[Ed. note: The following post was composed by none other than Cougar Clause, my very own sister. You can tell I didn’t write it because there are two spaces after every period.]
Your readers might want to know about a quite interesting experience I have recently had with word usage. I am sure they can probably guess that my roots, like yours, are in the south eastern [southeastern] US (I am your elder sister, after all). However, I have lived for the past twenty years in a Commonwealth country. That’s the background.
I almost didn’t make friends with a wonderful woman whom I met a few years ago for a coffee.

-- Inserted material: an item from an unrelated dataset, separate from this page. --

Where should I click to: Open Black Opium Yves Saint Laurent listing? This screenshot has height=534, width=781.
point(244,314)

After our meeting, I wrote an email to say “It was quite nice to meet you.” I had no idea that “quite” in Commonwealth usage means “almost” or “not completely.” In US usage, of course, it means “very” or “certainly.” Thank heavens she was interested enough in our friendship to forgive what must have seemed like quite an insulting sort of note.

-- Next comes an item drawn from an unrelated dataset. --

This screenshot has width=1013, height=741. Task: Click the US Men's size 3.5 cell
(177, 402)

The case presented itself again this week, when I got the reviewer’s report from a US press on a text book [textbook] I have edited along with another academic from [Commonwealth country name redacted]. The reviewer’s first sentence was “this is quite a good book.” While I cracked open the champagne, my co-editor’s heart sunk. He wrote me to say: “I was a bit scared of the opening understated tone – that the book is “quite good”!!
So, be quite careful when you write. English may be the same language in many different countries, but it doesn’t always mean the same thing. [Ed. note: Just ask Downith.]